George Arnaud Casalis was the son of Eugene Arnaud Casalis (MD Paris, 1862). He was born and practiced medicine in Basutoland (now Lesotho) until about 1893. George was educated in Paris, and subsequently qualified as Bachelor of Medicine (MB) and Master of Surgery (CM) at the University of Edinburgh in 1887. He then returned to France to complete his studies at the University of Paris, whereafter he did some specialist work in gynaecology. Back in southern Africa the University of the Cape of Good Hope admitted him to the degree Bachelor of Medicine in 1893, on the basis of his corresponding qualification from the University of Edinburgh. For the next four years he served as medical officer to the Basutoland Civil Service.
In 1897 Casalis was practising in Port Elizabeth, where he founded a private nursing home, and had become a member of the South African Medical Association. In 1895 he contributed two papers to the South African Medical Journal, one on "Differential diagnosis between small-pox and varicella", the other on "The high plains of the Free State and Transvaal as a health resort for phthisical patients". He returned to the latter topic in an article on the climate of Lesotho in a book by W.C. Scholtz* et al, The South African climate; including climatology and balneology and discussing ... the country as a health resort (1897).
During the Anglo-Boer War (1899-1902) Casalis was attached to the military hospital in Port Elizabeth and later served as a surgeon-captain. He left South Africa in the hospital ship Bavaria, remained in Paris for almost a year for special studies, and returned to Cape Town after the end of the war in the hospital ship Nubia. Starting a practice in Cape Town, he specialised in women's diseases and abdominal surgery, and opened a private hospital at Claremont.

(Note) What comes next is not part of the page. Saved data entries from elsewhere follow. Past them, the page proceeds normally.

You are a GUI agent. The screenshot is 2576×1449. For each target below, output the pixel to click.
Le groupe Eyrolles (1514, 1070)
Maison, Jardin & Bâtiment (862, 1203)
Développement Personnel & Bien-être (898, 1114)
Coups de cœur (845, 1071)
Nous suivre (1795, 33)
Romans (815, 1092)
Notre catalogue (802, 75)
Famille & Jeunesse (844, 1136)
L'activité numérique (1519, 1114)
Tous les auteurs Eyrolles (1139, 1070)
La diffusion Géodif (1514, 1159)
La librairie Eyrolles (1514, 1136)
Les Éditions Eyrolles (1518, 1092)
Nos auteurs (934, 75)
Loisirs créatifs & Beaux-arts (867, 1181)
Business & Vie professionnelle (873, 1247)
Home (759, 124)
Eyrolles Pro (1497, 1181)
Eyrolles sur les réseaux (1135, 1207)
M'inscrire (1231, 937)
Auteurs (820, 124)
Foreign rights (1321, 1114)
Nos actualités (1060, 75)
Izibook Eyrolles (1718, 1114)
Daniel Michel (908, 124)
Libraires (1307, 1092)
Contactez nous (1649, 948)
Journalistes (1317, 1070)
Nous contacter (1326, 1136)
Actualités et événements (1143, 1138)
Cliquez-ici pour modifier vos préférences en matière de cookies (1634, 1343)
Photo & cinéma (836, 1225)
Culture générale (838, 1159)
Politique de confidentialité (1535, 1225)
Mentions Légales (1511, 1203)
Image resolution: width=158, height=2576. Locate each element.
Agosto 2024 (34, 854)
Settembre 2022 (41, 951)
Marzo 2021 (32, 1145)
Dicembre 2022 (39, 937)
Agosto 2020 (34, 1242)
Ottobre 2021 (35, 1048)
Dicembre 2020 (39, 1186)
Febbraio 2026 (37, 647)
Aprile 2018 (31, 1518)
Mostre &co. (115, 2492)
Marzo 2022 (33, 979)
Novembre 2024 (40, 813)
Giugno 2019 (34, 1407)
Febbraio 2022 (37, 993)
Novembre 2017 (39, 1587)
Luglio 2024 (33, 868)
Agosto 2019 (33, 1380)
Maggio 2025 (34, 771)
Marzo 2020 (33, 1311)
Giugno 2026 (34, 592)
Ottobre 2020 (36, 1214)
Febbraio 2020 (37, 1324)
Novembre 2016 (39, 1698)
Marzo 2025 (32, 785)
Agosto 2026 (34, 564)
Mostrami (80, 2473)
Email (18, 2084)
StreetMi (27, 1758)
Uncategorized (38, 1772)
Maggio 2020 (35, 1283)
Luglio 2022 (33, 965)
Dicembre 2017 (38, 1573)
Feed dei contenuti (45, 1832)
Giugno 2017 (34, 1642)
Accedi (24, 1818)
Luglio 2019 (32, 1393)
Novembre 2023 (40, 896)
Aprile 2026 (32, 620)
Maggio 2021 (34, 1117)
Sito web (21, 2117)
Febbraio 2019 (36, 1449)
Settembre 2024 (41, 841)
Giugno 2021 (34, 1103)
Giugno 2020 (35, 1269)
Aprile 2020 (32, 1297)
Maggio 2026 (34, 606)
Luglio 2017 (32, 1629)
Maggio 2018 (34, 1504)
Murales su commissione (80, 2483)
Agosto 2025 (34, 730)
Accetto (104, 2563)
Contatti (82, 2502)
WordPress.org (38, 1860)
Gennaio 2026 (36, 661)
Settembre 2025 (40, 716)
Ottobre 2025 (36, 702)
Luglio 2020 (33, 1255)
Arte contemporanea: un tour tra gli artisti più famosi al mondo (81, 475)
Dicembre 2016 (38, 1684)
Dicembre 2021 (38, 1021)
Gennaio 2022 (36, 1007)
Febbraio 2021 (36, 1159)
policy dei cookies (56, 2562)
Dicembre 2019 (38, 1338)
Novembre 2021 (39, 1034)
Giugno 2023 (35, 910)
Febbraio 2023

In 1906 Casalis published his only book, The treatment of uterine retro-deviations, in Cape Town. From 1903 onwards he regularly contributed articles to the South African Medical Record, a journal founded (and edited for 21 years) as a private venture by Dr. W. Darley-Hartley*. These contributions, relating to his areas of specialisation, included: "Drainage after abdominal operations" and "Posterior colpotomy in pelvic suppurations" (1903-4, Vol. 1); "Hystero-myectomy for adherent fibroma" (1904, Vol. 2); "Etiology and pathology of uterine prolapse" (1907, Vol. 5); "Cancer of the uterus" (1908, Vol. 6); "Anatomy and physiology of supports of pelvic viscera" (1909, Vol. 7); and "Notes on a short visit to the Johannesburg Hospital", "Some factors which go to make or mar the success of surgical operations", and "The incidence of cancer in South Africa" (1910, Vol. 8). The last of these was a paper he read at the South African Medical Congress in 1910 and was published also in the Transvaal Medical Journal (1910/1, Vol. 6). During 1907-1912 he also published six papers in BJoG: An International Journal of Obstetrics and Gynaecology.
In 1908 Casalis was practising in Adderley Street, Cape Town. By 1910, now practising in Darling Street, he had become a member of the South African Association for the Advancement of Science.